EXERCISE DATA:
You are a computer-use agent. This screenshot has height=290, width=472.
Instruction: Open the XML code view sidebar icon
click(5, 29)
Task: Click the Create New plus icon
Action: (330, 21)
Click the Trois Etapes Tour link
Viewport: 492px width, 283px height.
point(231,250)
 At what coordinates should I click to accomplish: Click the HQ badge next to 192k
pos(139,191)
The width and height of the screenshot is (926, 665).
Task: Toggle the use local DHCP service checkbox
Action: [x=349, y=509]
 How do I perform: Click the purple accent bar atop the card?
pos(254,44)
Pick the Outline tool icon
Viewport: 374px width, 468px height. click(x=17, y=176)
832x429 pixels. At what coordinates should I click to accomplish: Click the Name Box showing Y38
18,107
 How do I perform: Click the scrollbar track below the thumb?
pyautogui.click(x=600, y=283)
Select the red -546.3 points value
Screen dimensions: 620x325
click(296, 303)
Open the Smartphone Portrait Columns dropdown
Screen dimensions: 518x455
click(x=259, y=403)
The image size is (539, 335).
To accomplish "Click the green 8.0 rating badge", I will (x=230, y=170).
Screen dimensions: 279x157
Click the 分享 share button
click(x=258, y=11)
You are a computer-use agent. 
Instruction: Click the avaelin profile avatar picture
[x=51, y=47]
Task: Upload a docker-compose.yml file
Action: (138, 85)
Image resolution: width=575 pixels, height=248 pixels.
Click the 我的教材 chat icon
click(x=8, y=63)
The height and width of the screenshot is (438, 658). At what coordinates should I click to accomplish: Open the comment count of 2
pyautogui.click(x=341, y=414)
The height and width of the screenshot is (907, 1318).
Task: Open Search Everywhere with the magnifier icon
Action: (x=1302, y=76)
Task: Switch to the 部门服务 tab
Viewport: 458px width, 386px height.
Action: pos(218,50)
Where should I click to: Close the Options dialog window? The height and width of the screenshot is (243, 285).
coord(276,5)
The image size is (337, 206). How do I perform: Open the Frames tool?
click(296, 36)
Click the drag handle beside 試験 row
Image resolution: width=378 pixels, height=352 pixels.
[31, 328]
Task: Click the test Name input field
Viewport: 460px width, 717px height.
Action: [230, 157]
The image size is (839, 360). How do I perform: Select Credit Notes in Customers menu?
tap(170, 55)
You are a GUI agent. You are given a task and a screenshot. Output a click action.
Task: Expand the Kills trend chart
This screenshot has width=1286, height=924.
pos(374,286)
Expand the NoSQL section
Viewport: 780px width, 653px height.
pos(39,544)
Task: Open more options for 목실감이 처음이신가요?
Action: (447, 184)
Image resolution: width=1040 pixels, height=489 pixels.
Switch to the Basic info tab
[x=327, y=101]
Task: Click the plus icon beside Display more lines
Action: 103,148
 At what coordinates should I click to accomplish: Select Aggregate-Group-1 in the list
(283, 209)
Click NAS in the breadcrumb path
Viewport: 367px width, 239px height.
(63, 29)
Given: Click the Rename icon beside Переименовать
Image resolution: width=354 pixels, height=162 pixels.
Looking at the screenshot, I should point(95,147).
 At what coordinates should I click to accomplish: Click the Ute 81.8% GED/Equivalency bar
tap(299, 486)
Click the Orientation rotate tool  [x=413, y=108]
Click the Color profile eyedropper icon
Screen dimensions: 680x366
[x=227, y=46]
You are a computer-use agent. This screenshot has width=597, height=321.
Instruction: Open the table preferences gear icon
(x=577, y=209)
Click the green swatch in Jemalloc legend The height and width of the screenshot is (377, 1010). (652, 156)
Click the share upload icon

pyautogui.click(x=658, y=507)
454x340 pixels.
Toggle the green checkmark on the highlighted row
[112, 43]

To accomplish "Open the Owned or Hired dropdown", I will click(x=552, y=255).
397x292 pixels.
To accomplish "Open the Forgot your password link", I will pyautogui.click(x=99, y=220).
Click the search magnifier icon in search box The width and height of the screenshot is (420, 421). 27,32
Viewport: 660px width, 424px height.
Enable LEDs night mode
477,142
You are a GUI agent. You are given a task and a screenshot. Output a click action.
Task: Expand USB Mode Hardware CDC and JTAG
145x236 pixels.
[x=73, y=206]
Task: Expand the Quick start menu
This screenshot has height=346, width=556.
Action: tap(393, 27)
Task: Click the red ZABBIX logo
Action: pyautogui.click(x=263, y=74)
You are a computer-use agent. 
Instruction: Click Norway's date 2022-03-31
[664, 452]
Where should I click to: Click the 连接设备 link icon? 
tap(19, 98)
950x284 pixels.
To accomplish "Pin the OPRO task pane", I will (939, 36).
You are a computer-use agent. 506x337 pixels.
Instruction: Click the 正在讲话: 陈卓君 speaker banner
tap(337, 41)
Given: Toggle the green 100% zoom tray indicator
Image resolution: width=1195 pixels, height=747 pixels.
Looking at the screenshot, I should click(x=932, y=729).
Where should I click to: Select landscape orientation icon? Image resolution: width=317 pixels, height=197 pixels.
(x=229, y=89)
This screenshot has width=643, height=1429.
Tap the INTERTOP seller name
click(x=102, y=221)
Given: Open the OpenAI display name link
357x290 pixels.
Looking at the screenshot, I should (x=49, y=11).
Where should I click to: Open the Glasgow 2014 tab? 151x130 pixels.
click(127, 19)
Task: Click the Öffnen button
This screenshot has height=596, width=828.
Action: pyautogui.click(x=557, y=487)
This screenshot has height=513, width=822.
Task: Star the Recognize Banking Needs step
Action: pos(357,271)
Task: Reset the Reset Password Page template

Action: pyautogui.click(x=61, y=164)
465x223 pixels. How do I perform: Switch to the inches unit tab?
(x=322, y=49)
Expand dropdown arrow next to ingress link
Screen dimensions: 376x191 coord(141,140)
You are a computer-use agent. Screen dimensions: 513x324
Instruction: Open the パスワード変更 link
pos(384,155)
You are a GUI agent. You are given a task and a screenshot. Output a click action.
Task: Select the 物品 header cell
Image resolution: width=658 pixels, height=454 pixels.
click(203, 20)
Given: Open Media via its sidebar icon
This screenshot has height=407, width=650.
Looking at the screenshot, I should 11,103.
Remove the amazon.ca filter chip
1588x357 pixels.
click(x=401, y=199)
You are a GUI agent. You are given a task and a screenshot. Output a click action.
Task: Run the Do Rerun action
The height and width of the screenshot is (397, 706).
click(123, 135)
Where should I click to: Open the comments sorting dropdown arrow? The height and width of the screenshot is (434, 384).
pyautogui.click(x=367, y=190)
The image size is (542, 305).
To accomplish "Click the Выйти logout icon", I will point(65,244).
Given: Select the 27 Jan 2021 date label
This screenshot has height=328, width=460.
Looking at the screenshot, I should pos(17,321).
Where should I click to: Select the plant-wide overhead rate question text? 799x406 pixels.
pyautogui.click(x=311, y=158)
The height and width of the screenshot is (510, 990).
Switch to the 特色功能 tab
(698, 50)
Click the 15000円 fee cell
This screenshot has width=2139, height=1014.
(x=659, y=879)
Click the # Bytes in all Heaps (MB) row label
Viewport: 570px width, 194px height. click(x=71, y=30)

WHAT IS NEEDED:
Print the data above again, with nothing altered and nothing left out.

TASK ANSWER:
You are a computer-use agent. This screenshot has height=290, width=472.
Instruction: Open the XML code view sidebar icon
click(5, 29)
Task: Click the Create New plus icon
Action: (330, 21)
Click the Trois Etapes Tour link
Viewport: 492px width, 283px height.
point(231,250)
 At what coordinates should I click to accomplish: Click the HQ badge next to 192k
pos(139,191)
The width and height of the screenshot is (926, 665).
Task: Toggle the use local DHCP service checkbox
Action: [x=349, y=509]
 How do I perform: Click the purple accent bar atop the card?
pos(254,44)
Pick the Outline tool icon
Viewport: 374px width, 468px height. click(x=17, y=176)
832x429 pixels. At what coordinates should I click to accomplish: Click the Name Box showing Y38
18,107
 How do I perform: Click the scrollbar track below the thumb?
pyautogui.click(x=600, y=283)
Select the red -546.3 points value
Screen dimensions: 620x325
click(296, 303)
Open the Smartphone Portrait Columns dropdown
Screen dimensions: 518x455
click(x=259, y=403)
The image size is (539, 335).
To accomplish "Click the green 8.0 rating badge", I will (x=230, y=170).
Screen dimensions: 279x157
Click the 分享 share button
click(x=258, y=11)
You are a computer-use agent. 
Instruction: Click the avaelin profile avatar picture
[x=51, y=47]
Task: Upload a docker-compose.yml file
Action: (138, 85)
Image resolution: width=575 pixels, height=248 pixels.
Click the 我的教材 chat icon
click(x=8, y=63)
The height and width of the screenshot is (438, 658). At what coordinates should I click to accomplish: Open the comment count of 2
pyautogui.click(x=341, y=414)
The height and width of the screenshot is (907, 1318).
Task: Open Search Everywhere with the magnifier icon
Action: (x=1302, y=76)
Task: Switch to the 部门服务 tab
Viewport: 458px width, 386px height.
Action: pos(218,50)
Where should I click to: Close the Options dialog window? The height and width of the screenshot is (243, 285).
coord(276,5)
The image size is (337, 206). How do I perform: Open the Frames tool?
click(296, 36)
Click the drag handle beside 試験 row
Image resolution: width=378 pixels, height=352 pixels.
[31, 328]
Task: Click the test Name input field
Viewport: 460px width, 717px height.
Action: [230, 157]
The image size is (839, 360). How do I perform: Select Credit Notes in Customers menu?
tap(170, 55)
You are a GUI agent. You are given a task and a screenshot. Output a click action.
Task: Expand the Kills trend chart
This screenshot has width=1286, height=924.
pos(374,286)
Expand the NoSQL section
Viewport: 780px width, 653px height.
pos(39,544)
Task: Open more options for 목실감이 처음이신가요?
Action: (447, 184)
Image resolution: width=1040 pixels, height=489 pixels.
Switch to the Basic info tab
[x=327, y=101]
Task: Click the plus icon beside Display more lines
Action: 103,148
 At what coordinates should I click to accomplish: Select Aggregate-Group-1 in the list
(283, 209)
Click NAS in the breadcrumb path
Viewport: 367px width, 239px height.
(63, 29)
Given: Click the Rename icon beside Переименовать
Image resolution: width=354 pixels, height=162 pixels.
Looking at the screenshot, I should point(95,147).
 At what coordinates should I click to accomplish: Click the Ute 81.8% GED/Equivalency bar
tap(299, 486)
Click the Orientation rotate tool  [x=413, y=108]
Click the Color profile eyedropper icon
Screen dimensions: 680x366
[x=227, y=46]
You are a computer-use agent. This screenshot has width=597, height=321.
Instruction: Open the table preferences gear icon
(x=577, y=209)
Click the green swatch in Jemalloc legend The height and width of the screenshot is (377, 1010). (652, 156)
Click the share upload icon

pyautogui.click(x=658, y=507)
454x340 pixels.
Toggle the green checkmark on the highlighted row
[112, 43]

To accomplish "Open the Owned or Hired dropdown", I will click(x=552, y=255).
397x292 pixels.
To accomplish "Open the Forgot your password link", I will pyautogui.click(x=99, y=220).
Click the search magnifier icon in search box The width and height of the screenshot is (420, 421). 27,32
Viewport: 660px width, 424px height.
Enable LEDs night mode
477,142
You are a GUI agent. You are given a task and a screenshot. Output a click action.
Task: Expand USB Mode Hardware CDC and JTAG
145x236 pixels.
[x=73, y=206]
Task: Expand the Quick start menu
This screenshot has height=346, width=556.
Action: tap(393, 27)
Task: Click the red ZABBIX logo
Action: pyautogui.click(x=263, y=74)
You are a computer-use agent. 
Instruction: Click Norway's date 2022-03-31
[664, 452]
Where should I click to: Click the 连接设备 link icon? 
tap(19, 98)
950x284 pixels.
To accomplish "Pin the OPRO task pane", I will (939, 36).
You are a computer-use agent. 506x337 pixels.
Instruction: Click the 正在讲话: 陈卓君 speaker banner
tap(337, 41)
Given: Toggle the green 100% zoom tray indicator
Image resolution: width=1195 pixels, height=747 pixels.
Looking at the screenshot, I should click(x=932, y=729).
Where should I click to: Select landscape orientation icon? Image resolution: width=317 pixels, height=197 pixels.
(x=229, y=89)
This screenshot has width=643, height=1429.
Tap the INTERTOP seller name
click(x=102, y=221)
Given: Open the OpenAI display name link
357x290 pixels.
Looking at the screenshot, I should (x=49, y=11).
Where should I click to: Open the Glasgow 2014 tab? 151x130 pixels.
click(127, 19)
Task: Click the Öffnen button
This screenshot has height=596, width=828.
Action: pyautogui.click(x=557, y=487)
This screenshot has height=513, width=822.
Task: Star the Recognize Banking Needs step
Action: pos(357,271)
Task: Reset the Reset Password Page template

Action: pyautogui.click(x=61, y=164)
465x223 pixels. How do I perform: Switch to the inches unit tab?
(x=322, y=49)
Expand dropdown arrow next to ingress link
Screen dimensions: 376x191 coord(141,140)
You are a computer-use agent. Screen dimensions: 513x324
Instruction: Open the パスワード変更 link
pos(384,155)
You are a GUI agent. You are given a task and a screenshot. Output a click action.
Task: Select the 物品 header cell
Image resolution: width=658 pixels, height=454 pixels.
click(203, 20)
Given: Open Media via its sidebar icon
This screenshot has height=407, width=650.
Looking at the screenshot, I should 11,103.
Remove the amazon.ca filter chip
1588x357 pixels.
click(x=401, y=199)
You are a GUI agent. You are given a task and a screenshot. Output a click action.
Task: Run the Do Rerun action
The height and width of the screenshot is (397, 706).
click(123, 135)
Where should I click to: Open the comments sorting dropdown arrow? The height and width of the screenshot is (434, 384).
pyautogui.click(x=367, y=190)
The image size is (542, 305).
To accomplish "Click the Выйти logout icon", I will point(65,244).
Given: Select the 27 Jan 2021 date label
This screenshot has height=328, width=460.
Looking at the screenshot, I should pos(17,321).
Where should I click to: Select the plant-wide overhead rate question text? 799x406 pixels.
pyautogui.click(x=311, y=158)
The height and width of the screenshot is (510, 990).
Switch to the 特色功能 tab
(698, 50)
Click the 15000円 fee cell
This screenshot has width=2139, height=1014.
(x=659, y=879)
Click the # Bytes in all Heaps (MB) row label
Viewport: 570px width, 194px height. click(x=71, y=30)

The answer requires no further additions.